What is expected: Could you repeat, word for word, the line with "You are a GUI" and every line after it in the records below, leaving out any pictures?

Dataset entries
--- START ---
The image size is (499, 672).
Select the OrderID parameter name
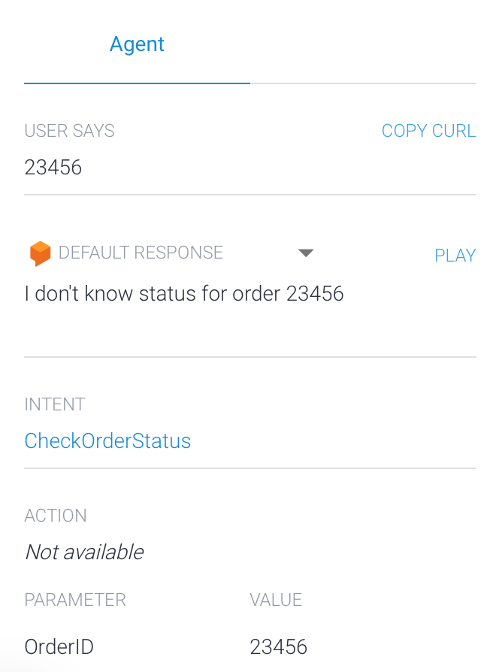(x=59, y=646)
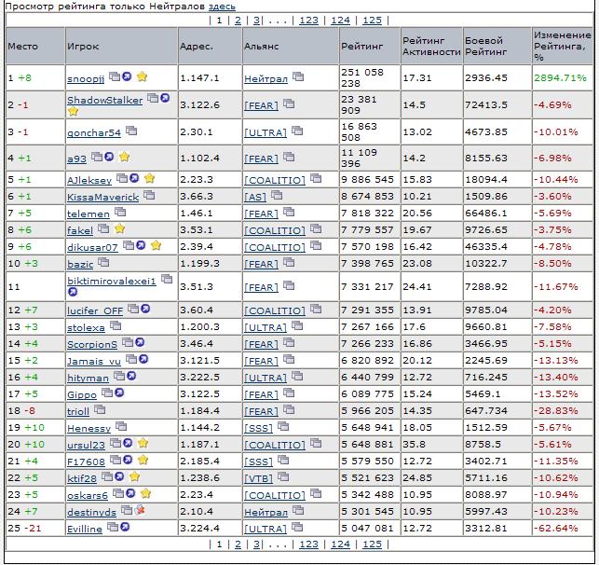Click the window icon beside KissaMaverick
Screen dimensions: 599x565
(148, 197)
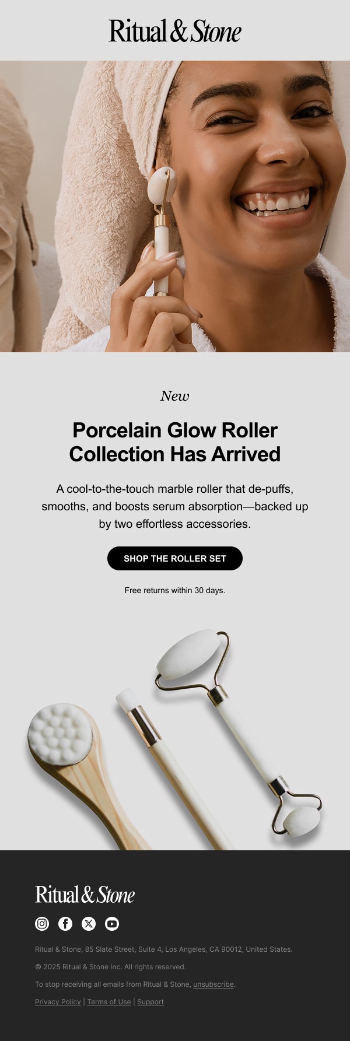Click the SHOP THE ROLLER SET button

point(175,558)
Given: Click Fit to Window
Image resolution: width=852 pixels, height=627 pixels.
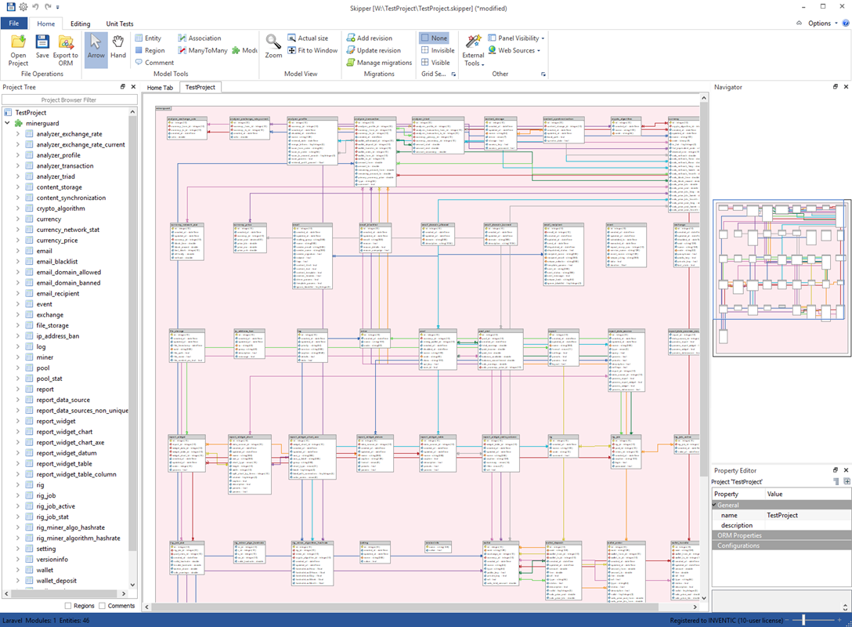Looking at the screenshot, I should tap(312, 49).
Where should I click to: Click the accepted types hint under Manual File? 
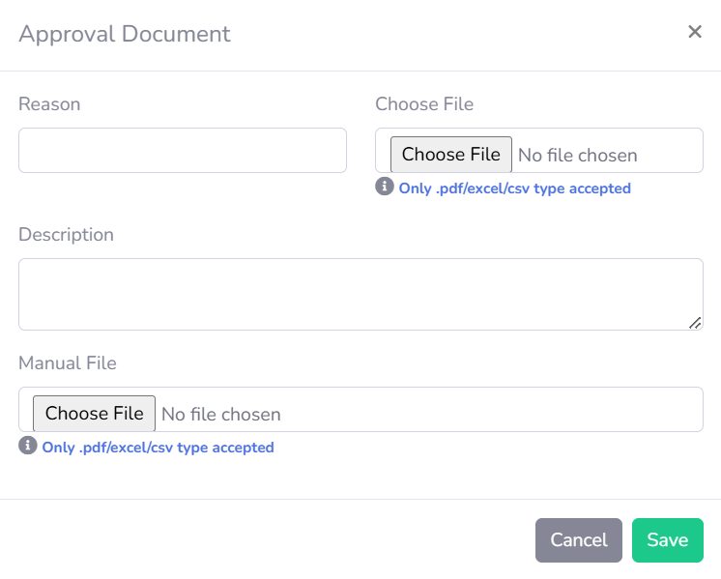(158, 448)
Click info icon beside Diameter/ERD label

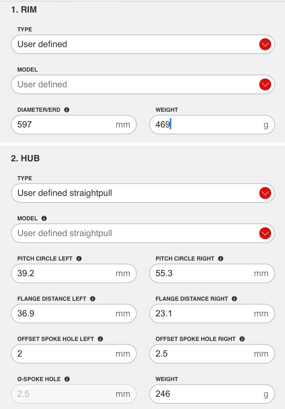67,110
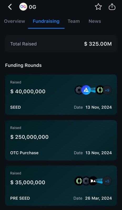Open the Team tab
The image size is (122, 210).
pos(74,21)
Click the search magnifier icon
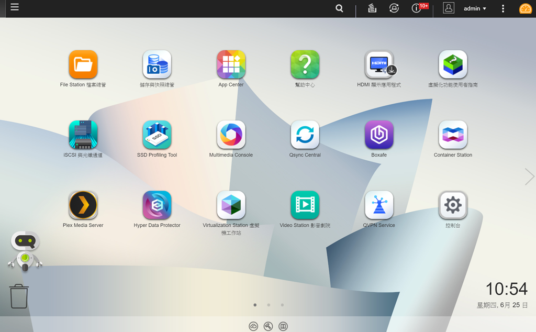This screenshot has width=536, height=332. [339, 8]
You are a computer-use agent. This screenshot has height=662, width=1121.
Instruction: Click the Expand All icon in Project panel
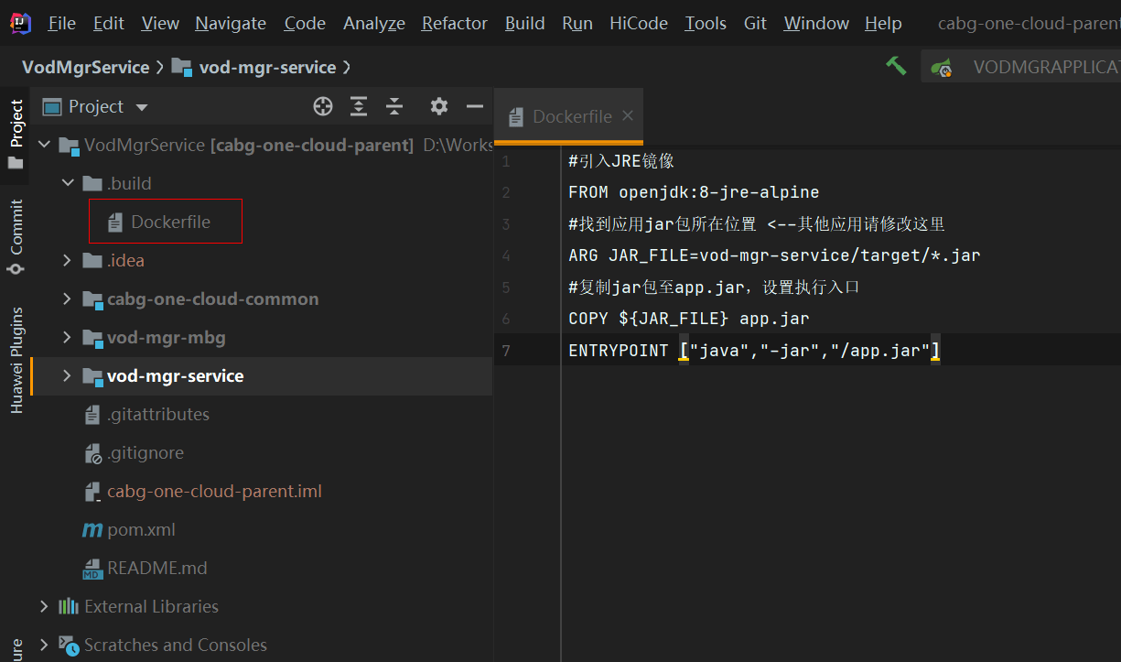click(359, 107)
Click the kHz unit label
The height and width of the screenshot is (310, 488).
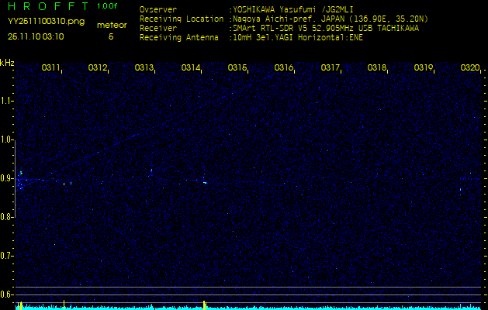(7, 63)
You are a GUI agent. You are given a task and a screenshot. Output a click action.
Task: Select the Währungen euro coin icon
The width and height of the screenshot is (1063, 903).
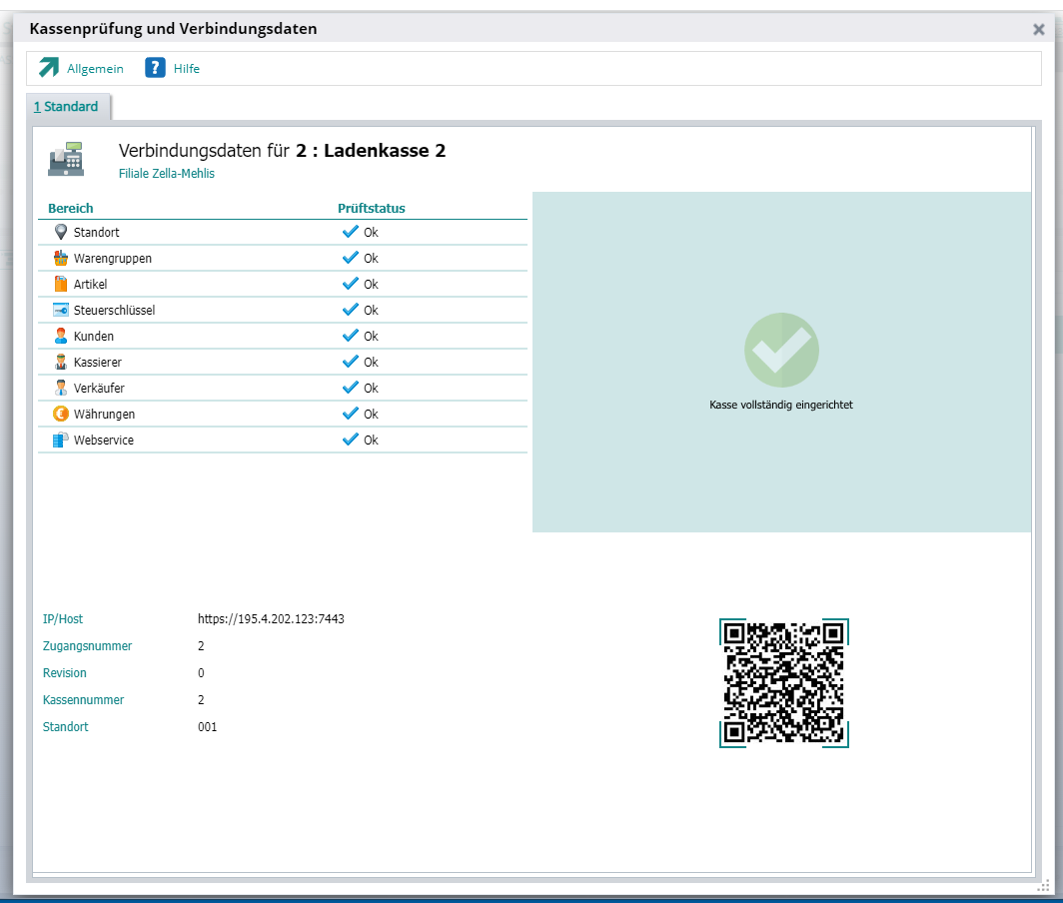click(x=61, y=414)
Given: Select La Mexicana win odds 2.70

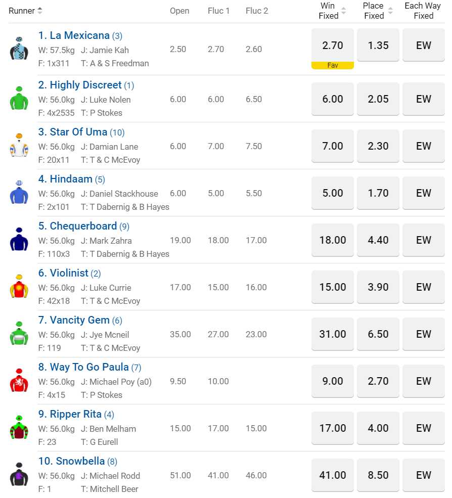Looking at the screenshot, I should point(333,46).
--- END ---
Exercise response:
You are a GUI agent. You are given a task and a screenshot. Output a click action.
Task: Select the Währungen euro coin icon
The width and height of the screenshot is (1063, 903).
click(x=61, y=414)
Given: Select La Mexicana win odds 2.70

Looking at the screenshot, I should point(333,46).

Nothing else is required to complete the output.